それが何かを予想しなければならない。手段がなさ過ぎて予想がつかないが、何もしないということはできないだろう。

シナリオ1は、短期金利をマイナス0.2%に0.1%引き下げ。後はテクニカルな微調整。追加緩和とバランスしたあるべき政策変更はできない。
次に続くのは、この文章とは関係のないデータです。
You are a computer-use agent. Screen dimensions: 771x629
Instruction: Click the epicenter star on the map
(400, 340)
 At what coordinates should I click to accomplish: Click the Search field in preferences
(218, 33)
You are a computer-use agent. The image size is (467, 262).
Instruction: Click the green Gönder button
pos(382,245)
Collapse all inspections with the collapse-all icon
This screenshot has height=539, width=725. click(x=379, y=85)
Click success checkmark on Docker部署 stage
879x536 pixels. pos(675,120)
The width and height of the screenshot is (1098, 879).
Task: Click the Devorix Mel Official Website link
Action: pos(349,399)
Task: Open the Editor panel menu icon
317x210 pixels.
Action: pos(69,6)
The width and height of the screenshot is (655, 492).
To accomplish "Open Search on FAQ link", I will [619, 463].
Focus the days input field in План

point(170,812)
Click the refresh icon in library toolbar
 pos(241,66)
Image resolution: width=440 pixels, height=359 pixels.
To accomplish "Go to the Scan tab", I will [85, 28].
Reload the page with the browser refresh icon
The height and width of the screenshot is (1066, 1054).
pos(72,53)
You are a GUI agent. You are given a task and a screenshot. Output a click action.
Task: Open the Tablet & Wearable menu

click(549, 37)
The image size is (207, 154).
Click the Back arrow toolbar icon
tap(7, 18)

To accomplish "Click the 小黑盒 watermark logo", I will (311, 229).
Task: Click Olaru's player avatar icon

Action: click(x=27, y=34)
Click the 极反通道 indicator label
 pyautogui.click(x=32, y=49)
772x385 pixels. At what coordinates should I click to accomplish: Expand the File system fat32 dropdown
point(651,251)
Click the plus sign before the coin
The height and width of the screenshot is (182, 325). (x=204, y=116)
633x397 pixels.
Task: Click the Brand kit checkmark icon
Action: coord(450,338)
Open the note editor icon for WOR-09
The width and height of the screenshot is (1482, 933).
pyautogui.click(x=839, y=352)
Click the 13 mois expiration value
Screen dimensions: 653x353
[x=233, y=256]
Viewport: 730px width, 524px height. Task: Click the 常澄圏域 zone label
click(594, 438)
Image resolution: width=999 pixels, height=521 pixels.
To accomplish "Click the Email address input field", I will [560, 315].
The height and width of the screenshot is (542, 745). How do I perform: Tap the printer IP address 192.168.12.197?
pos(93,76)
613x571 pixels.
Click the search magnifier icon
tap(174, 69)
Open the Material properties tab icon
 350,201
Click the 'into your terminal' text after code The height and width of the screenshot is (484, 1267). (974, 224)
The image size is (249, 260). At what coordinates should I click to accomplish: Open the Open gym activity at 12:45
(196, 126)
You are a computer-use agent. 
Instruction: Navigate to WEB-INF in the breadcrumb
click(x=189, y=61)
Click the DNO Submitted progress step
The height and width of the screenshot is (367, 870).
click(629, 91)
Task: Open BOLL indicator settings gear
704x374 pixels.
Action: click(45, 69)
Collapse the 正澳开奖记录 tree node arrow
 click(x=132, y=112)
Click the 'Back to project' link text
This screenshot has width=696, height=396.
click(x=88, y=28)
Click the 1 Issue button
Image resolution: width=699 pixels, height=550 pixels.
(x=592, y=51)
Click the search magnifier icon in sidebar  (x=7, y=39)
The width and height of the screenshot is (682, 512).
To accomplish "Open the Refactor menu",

シナリオ2は、短期金利をマイナス0.2%にし、長期金利を引き上げるために、国債の買い入れ年限の柔軟化。これなら緩和にプラスマイナスゼロ。だが、ここまで度胸があるか。

一番度胸があれば、何もしない、ということだが。

米国は利上げのみ。日本は「恐喝」にどう対処すべきか

以上、日米の金融決定会合について「逆張り的」に予想してみたが、最後に「理想的には日米の中央銀行はどうすべきか」、という提言を理論と実践の両面を考慮して行ってみたい。

まず、米国は単に利上げ実行。それに尽きる。

一方、日本は難しい。

動くに動けない。進むも地獄、引くも地獄。身動きが取れない。
それは自業自得で、金融緩和をやりすぎてしまったからだ。そうだとすると、金融緩和を縮小するのが正しく、追加緩和などもってのほかだが、資産市場の投資家、とりわけ、株式市場の投機家たち、あるいはこれに乗じる為替市場のトレーダーは、「パニッシュメント」という名の売り浴びせを行うだろう(株売り、円買い)。それが怖いから、動けない、ということだ。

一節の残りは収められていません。